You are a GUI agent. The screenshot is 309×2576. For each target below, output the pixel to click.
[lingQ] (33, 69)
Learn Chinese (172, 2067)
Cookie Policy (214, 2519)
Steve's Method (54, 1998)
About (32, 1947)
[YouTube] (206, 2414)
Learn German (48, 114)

Exercise goal: Reproduce all of the records above word for word, keeping every line in its original order.

Worked solution:
You are a GUI agent. The screenshot is 309×2576. For each target below, output the pixel to click.
[lingQ] (33, 69)
Learn Chinese (172, 2067)
Cookie Policy (214, 2519)
Steve's Method (54, 1998)
About (32, 1947)
[YouTube] (206, 2414)
Learn German (48, 114)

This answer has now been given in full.